Deniz ve kıyılarımız da tehlike altında
Deniz ve kıyı ekosistemlerinin korunmasına da dikkat çeken Tayfun Küçükoğlu sözlerini şöyle sürdürdü: “Üç milyarı aşkın insan geçimlerini sağlamak için deniz ve kıyılardaki biyoçeşitliliğe bağımlı. Deniz ve kıyılarımız büyük tehlike altında. Deniz kirliliğinin önlenmesi ve ekosisteminin korunması ile su ürünlerinin sürdürülebilir üretimini de desteklemeliyiz. Diğer sektörlerle karşılaştırıldığında inşaat sektörü yüksek oranda hammadde kullanan; gürültü, katı atık, kirli hava ve kirli su dahil çok miktarda kirletici üreten bir sektör. Sektörümüz, çevresel performansıyla ilgili atık yönetimi ve kirliliği azaltmaya yönelik iyileştirme adımlarını atarak büyük bir etki yaratma gücüne sahip. Yine plastik ambalaj kullanımının azaltılması, yeniden kullanma ve geri dönüşüm çabaları da gezegenimizdeki yaşamı sürdürülebilir kılacaktır. Türkiye İMSAD olarak doğaya verdiğimiz zararı hafifletmeye ve iyileştirmeye yönelik tüm çalışmaları son derece önemsiyor ve destekliyoruz. Bir diğer önemli konu ise 2021 yılından bu yana özellikle Marmara Denizi’ni ciddi bir tehlike altında bırakan müsilaj sorunu.
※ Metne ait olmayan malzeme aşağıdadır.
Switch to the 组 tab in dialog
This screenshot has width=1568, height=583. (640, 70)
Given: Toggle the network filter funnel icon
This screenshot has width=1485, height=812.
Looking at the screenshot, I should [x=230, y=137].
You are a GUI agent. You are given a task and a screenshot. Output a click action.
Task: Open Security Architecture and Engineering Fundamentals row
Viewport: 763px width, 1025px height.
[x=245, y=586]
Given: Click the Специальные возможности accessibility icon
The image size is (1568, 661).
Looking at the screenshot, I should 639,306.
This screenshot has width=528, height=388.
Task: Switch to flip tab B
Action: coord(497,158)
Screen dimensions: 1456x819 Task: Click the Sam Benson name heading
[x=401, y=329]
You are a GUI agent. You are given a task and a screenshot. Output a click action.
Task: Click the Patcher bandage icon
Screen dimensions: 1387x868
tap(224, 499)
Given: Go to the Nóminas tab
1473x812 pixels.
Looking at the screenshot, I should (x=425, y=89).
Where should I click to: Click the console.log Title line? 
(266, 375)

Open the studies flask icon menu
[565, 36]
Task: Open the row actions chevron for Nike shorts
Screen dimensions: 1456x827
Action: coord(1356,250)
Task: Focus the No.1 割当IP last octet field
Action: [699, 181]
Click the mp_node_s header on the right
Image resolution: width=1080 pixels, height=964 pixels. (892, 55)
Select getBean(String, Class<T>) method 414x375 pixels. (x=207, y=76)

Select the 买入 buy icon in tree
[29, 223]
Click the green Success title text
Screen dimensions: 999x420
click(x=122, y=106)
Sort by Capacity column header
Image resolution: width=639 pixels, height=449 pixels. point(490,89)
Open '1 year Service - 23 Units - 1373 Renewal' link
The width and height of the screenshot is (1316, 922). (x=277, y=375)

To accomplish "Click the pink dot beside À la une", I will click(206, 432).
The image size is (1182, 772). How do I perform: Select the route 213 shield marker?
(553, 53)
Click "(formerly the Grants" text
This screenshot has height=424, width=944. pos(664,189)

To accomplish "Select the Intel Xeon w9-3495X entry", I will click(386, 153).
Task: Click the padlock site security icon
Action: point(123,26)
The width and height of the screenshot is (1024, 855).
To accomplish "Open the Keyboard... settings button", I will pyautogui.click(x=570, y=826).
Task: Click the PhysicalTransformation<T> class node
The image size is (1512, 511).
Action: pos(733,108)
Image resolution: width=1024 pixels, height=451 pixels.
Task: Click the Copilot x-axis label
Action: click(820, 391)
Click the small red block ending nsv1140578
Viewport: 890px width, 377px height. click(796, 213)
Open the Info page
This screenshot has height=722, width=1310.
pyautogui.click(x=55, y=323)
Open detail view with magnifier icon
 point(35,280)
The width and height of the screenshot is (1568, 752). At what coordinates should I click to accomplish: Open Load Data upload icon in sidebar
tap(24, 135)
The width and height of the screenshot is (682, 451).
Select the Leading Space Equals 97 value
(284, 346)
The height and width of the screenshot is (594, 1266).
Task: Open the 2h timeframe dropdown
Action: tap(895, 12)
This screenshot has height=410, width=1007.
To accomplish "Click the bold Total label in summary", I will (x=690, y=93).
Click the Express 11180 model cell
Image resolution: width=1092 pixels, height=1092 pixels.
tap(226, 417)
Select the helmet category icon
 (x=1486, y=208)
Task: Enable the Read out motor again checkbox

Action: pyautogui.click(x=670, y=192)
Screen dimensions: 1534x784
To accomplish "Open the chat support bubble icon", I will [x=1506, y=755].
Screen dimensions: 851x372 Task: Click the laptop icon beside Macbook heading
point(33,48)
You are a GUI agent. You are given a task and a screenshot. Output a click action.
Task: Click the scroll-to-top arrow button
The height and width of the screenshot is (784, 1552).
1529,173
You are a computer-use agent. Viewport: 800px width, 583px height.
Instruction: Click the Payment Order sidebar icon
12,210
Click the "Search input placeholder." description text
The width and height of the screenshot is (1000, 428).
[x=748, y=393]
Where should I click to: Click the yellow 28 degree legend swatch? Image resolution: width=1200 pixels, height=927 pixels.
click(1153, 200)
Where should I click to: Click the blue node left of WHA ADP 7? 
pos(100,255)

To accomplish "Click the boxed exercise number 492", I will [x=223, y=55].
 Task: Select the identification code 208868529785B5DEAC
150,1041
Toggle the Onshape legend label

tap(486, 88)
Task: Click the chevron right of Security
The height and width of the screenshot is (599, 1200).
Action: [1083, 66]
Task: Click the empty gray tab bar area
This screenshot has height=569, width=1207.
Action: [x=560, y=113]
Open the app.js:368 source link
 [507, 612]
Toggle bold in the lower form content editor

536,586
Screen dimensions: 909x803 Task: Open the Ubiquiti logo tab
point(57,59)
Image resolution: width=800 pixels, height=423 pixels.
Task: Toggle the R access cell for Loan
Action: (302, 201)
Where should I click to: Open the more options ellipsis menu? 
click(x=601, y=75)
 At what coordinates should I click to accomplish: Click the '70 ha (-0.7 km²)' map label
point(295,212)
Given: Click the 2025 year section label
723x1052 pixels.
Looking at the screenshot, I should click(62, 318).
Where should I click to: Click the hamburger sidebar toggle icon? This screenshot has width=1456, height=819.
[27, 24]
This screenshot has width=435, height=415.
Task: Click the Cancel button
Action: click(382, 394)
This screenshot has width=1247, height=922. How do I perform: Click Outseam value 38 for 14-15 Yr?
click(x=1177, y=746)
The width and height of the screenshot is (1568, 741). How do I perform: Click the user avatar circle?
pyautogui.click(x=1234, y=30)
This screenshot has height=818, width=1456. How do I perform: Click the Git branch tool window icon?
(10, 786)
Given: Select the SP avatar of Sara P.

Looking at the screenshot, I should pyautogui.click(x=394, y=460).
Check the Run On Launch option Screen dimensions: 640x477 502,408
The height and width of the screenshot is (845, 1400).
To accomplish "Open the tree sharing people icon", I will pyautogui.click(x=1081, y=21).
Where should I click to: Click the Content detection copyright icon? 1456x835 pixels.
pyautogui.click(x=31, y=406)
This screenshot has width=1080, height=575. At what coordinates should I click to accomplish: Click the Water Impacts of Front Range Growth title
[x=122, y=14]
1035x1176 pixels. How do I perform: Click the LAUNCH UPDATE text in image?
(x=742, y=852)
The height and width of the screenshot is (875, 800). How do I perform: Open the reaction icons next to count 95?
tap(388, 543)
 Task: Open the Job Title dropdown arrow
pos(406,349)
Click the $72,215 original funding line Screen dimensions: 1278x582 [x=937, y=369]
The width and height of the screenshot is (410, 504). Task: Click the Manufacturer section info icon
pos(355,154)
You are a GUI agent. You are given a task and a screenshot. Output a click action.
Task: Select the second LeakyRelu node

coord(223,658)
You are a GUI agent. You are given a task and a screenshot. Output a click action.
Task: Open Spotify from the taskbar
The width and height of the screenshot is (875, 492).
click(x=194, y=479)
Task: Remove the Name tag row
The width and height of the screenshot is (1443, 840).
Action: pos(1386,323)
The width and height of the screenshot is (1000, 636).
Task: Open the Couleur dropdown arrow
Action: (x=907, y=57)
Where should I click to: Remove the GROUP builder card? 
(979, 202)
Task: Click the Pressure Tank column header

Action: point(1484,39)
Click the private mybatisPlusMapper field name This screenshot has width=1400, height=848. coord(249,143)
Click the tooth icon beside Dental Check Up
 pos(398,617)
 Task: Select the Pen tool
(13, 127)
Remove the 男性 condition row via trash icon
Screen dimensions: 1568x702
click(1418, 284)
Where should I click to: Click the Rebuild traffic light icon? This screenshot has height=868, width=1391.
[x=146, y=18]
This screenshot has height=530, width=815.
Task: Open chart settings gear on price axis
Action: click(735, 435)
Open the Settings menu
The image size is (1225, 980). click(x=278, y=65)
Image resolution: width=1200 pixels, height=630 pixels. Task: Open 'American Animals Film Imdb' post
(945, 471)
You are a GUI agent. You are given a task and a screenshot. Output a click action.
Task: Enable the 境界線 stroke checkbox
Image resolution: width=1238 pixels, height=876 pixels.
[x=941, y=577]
Özellikle fazla yağışın etkisiyle arıtmaların yetersiz kalması ve ayrıca müsilaja sebep olan çevresel faktörlerin düzelmemesi şu an olmasa bile önümüzdeki günlerde müsilaj tehdidini yine gün yüzüne çıkarabilir. Dolayısıyla müsilaj sorununun önüne geçmek için çevresel faktörleri bir an önce iyileştirmemiz, denizlerdeki azot ve fosfor yükünü azaltmamız şart.”